10. A LIVERPOOL CELEBRITY PECULIAR POSTCARDS
JAN BONDESON shares another deltiological discovery from his prodigious collection of postcards. This month’s pictorial blast from the past celebrates an unusual urban hermit and one-time fixture of Liverpool Harbour.
The postcard reproduced here is the major claim to fame of an obscure Liverpool hermit of Edwardian days, Annie Garvey, also known as the ‘Pier-head Squatter’. Described as a maiden lady, about 100 years old, she had come to Liverpool from Craik in Armagh, Ireland, as a young girl, along with her mother. They had made their home in a shanty to the north of the floating bridge at the landing-stage in Liverpool Harbour, but they had to move when a permanent bridge was built. They erected a small hut on the floating bridge leading to the landing-stage, but the mother died soon after, allegedly from a broken heart after her original shanty had been demolished. For 40 years, Annie lived alone in her tiny hut, selling apples, oranges and confectionery. As Liverpool Harbour expanded, the Dock Board tried their best to evict Annie, but she refused to move. Some charitable people supported her, and they made sure she was supplied with victuals. These friends tried their best to have the stubborn old lady put into an old people’s home, but Annie preferred to stay in her little wooden hut.

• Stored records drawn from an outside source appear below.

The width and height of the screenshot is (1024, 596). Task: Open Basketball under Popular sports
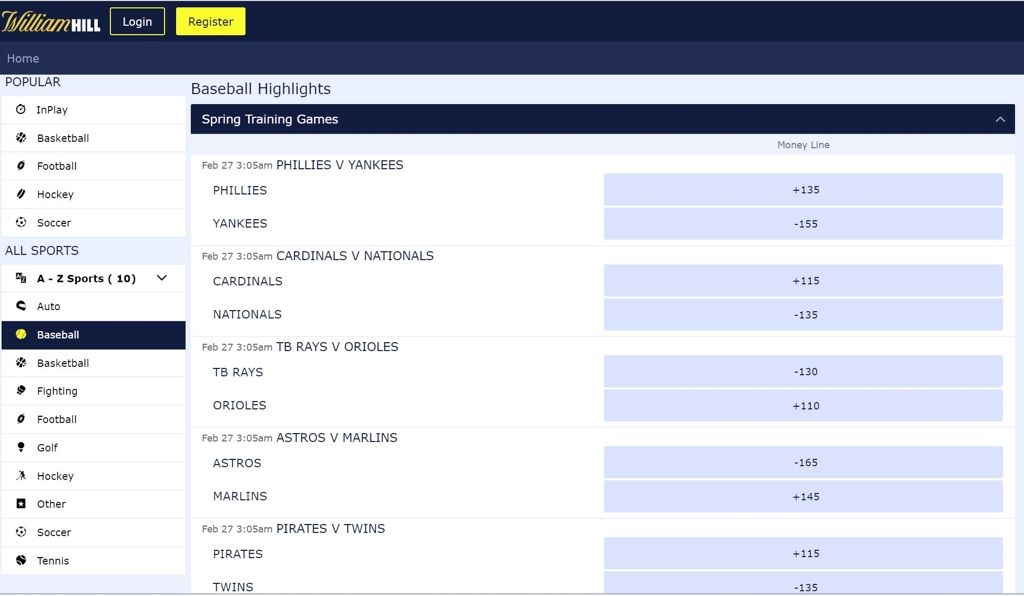point(63,138)
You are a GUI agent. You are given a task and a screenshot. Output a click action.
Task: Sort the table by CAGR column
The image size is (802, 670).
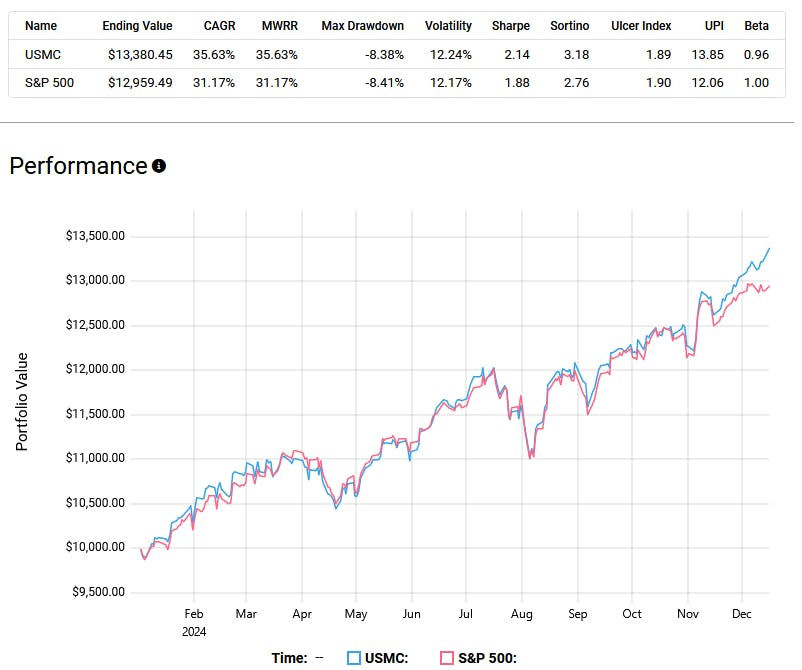pos(218,26)
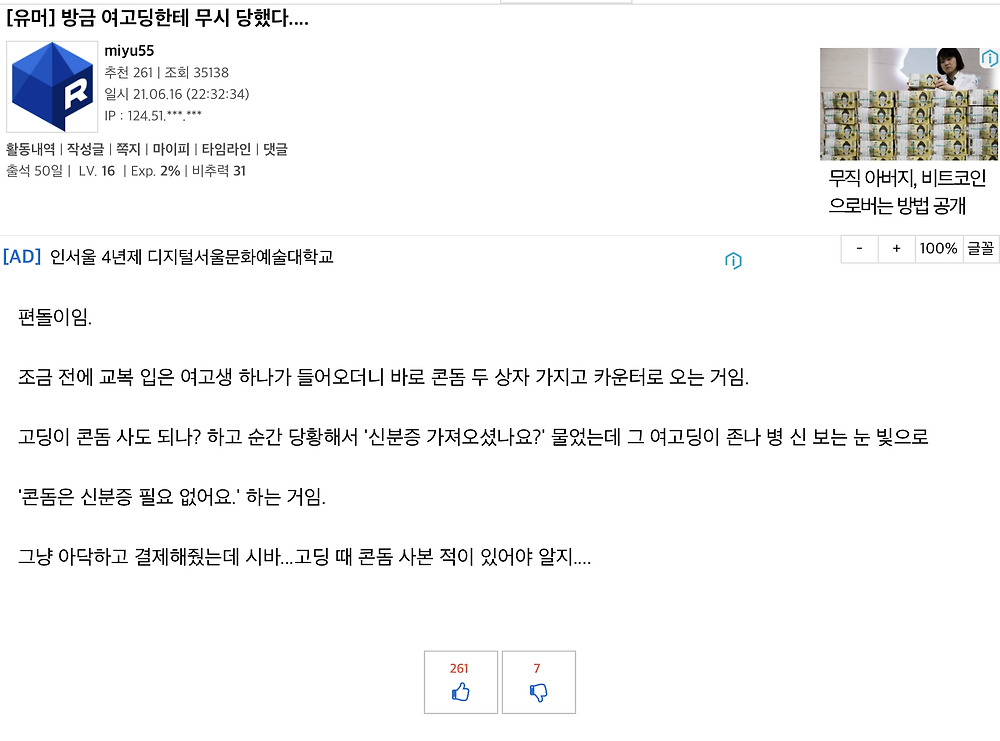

The photograph of Annie shows a woman, who certainly looks very old, although she is able to stand up without assistance. She was said to have one or two relations in Liverpool, but being of hermitical habits, she did not want anything to do with them. As a newspaper expressed it, “As may be imagined, she was a woman of great strength of mind and tenacity of purpose. She was a religious woman, and regularly attended Mass at St Mary’s, Highfield Street, the clergy of which church took an interest in her physical as well as her spiritual welfare.” In the 1910s, Annie became something of a local celebrity, and people often came to see her: “Her shanty was often visited by the curious, and the old lady is said to have received a goodly portion of her income from the contributions of such visitors. Many of the police and other officials of the Landing-stage knew her well, and among these the view was held that she was not as old as she was represented, or as she represented herself.” And indeed, the 1911 Census gave her date of birth as 1826 and her age as 86, adding that she “Keeps small shop, sells confectionery at home. Postal address: shed on Riverside on George’s Pierhead.”
In May 1914, Annie left her hut one day to draw her oldage pension. She collapsed in the street and was taken to the Northern Hospital in an unconscious state, the result of heart disease. In Liverpool Harbour, rumours circulated that Annie had died, but she made it out of the hospital alive, being transferred to the Brownlow Hill workhouse infirmary. On admission, she indignantly denied that she was a centenarian, claiming to be 86 years old, just as she had back in 1911; she rallied for a week or two, before suffering a relapse and dying. The workhouse officials advertised for her relations, but nobody seems to have come forward to claim the hermit’s humble estate. Both the Liverpool Echo and the Liverpool Catholic Herald published her obituary, expressing regret that one of the quaint celebrities of Old Liverpool was no more.